◆ **Selected text**:

#####

The documentary also addressed the darker chapters of Polish-Jewish coexistence during the Second World War - the anti-Jewish pogroms by Polish civilians, such as in Jedwabne, a small city northeast of Warsaw. These incidents became widely known thanks to the book Neighbors by Jan Tomasz Gross, about the murder of the Jews of Jedwabne.[18] This has largely become part of Polish collective memory and dealing with it has greatly contributed to the fact that historiography and public perceptions in Poland have changed their perspective on the Second World War.[19] A member of the Polish Home Army who was an eyewitness to the murder of a Jew by members of his unit also gets to speak in the documentary film. Polish anti-Semitic attacks or even murders, how they came to be, and their extent were assessed differently in the documentary and in the fictional feature film in that an apparently more generalizable picture replaced the focus on exceptional cases.
In times of the Internet, ripples of the German-Polish debate over Generation War continue to move through the media. There are as many different opinions as there are commentators. But what conclusions can ultimately be drawn based on the debate about the film? Is it possible to generalize the arguments used? What do they say about German-Polish relations?

#####

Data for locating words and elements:
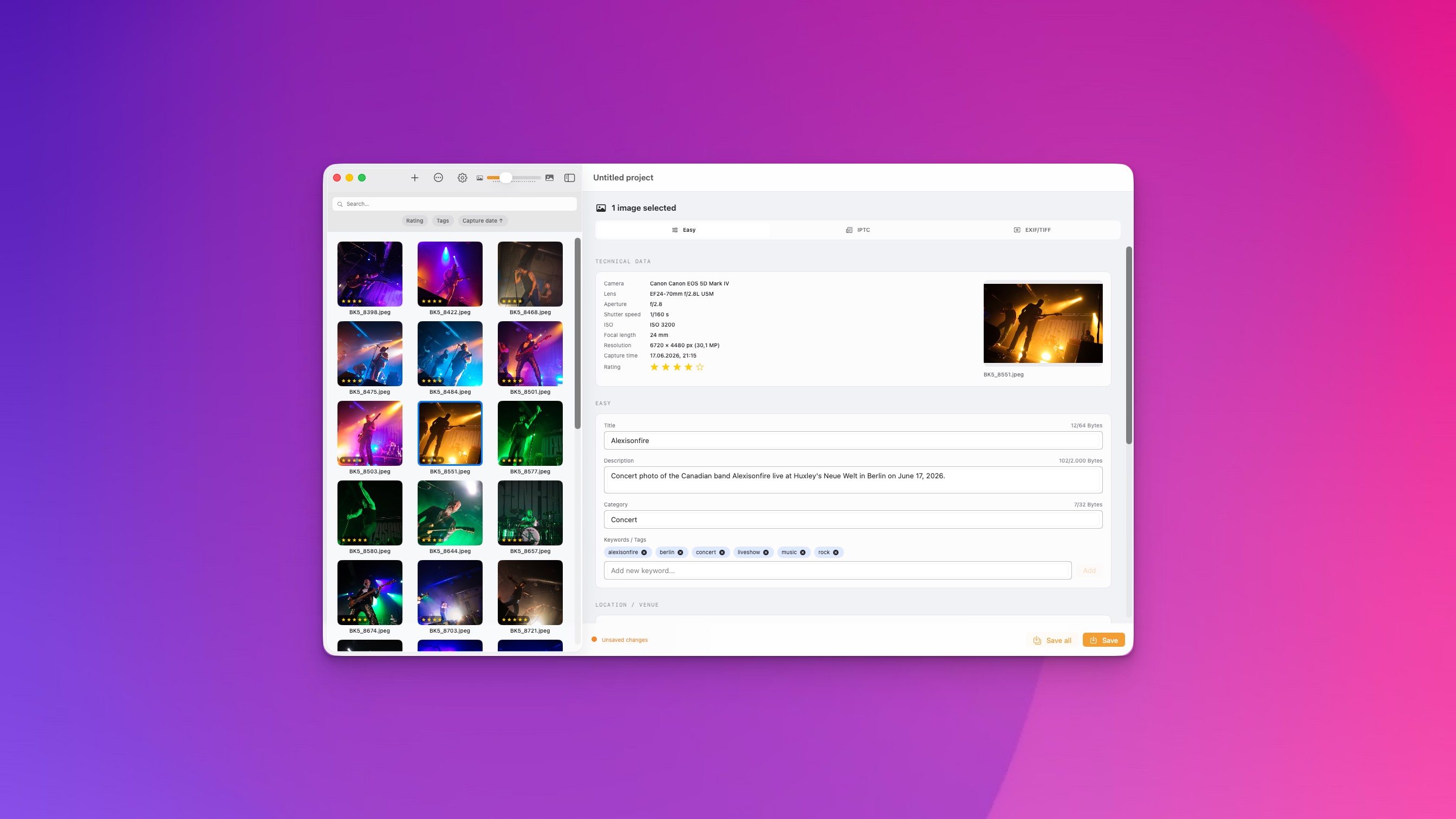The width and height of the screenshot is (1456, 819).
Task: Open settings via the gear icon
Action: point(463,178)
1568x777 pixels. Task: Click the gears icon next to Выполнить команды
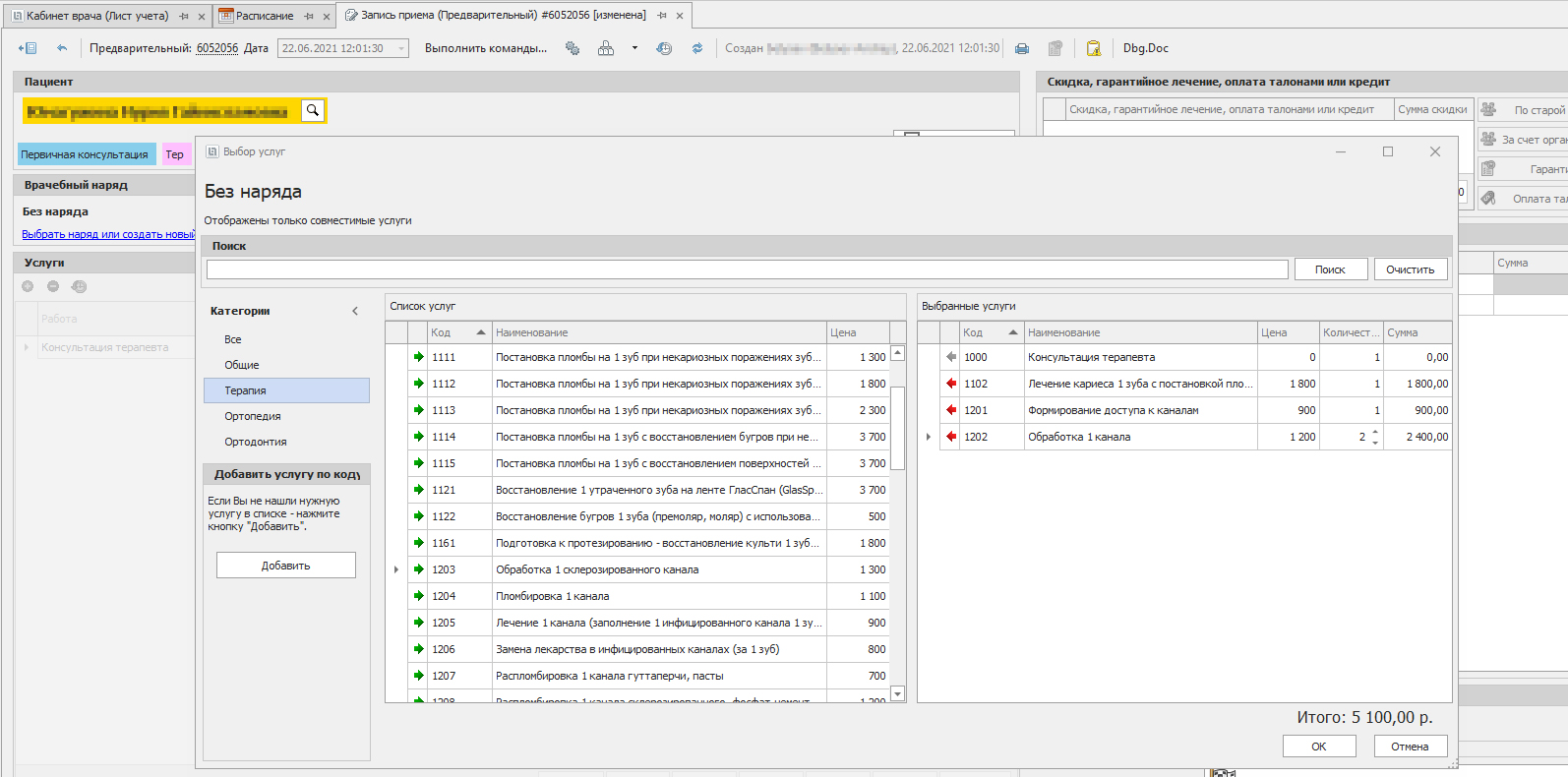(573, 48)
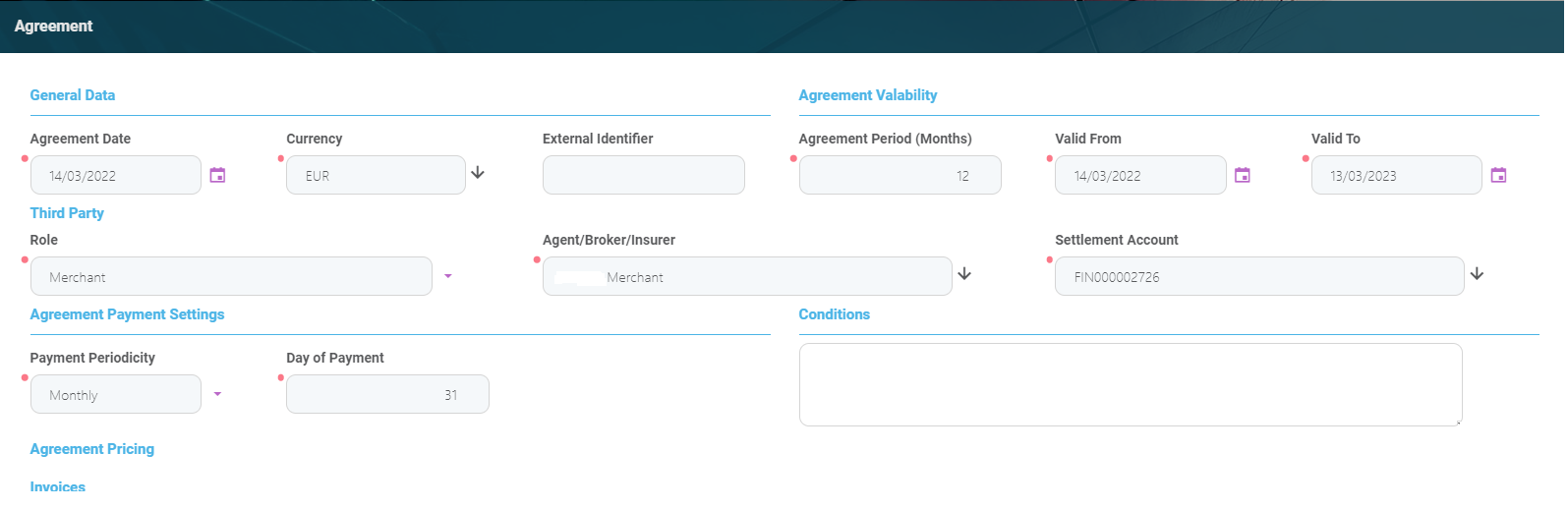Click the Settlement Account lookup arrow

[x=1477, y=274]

#####

◆ **Problem A**:
Answer these questions using the text on the Generation War debate:
(i) Where is Jedwabne located?
(ii) Which book made the pogroms in Jedwabne widely known, and who wrote it?
(iii) What does the text say continues to move through the media?
◆ **Problem B**: Print the part of the text on the Generation War debate starting with "In times of" and going on through "about German-Polish relations?".

◆ **Worked answer A**:
(i) Jedwabne is a small city northeast of Warsaw.
(ii) The book Neighbors by Jan Tomasz Gross made them widely known.
(iii) Ripples of the German-Polish debate over Generation War continue to move through the media.

◆ **Worked answer B**:
In times of the Internet, ripples of the German-Polish debate over Generation War continue to move through the media. There are as many different opinions as there are commentators. But what conclusions can ultimately be drawn based on the debate about the film? Is it possible to generalize the arguments used? What do they say about German-Polish relations?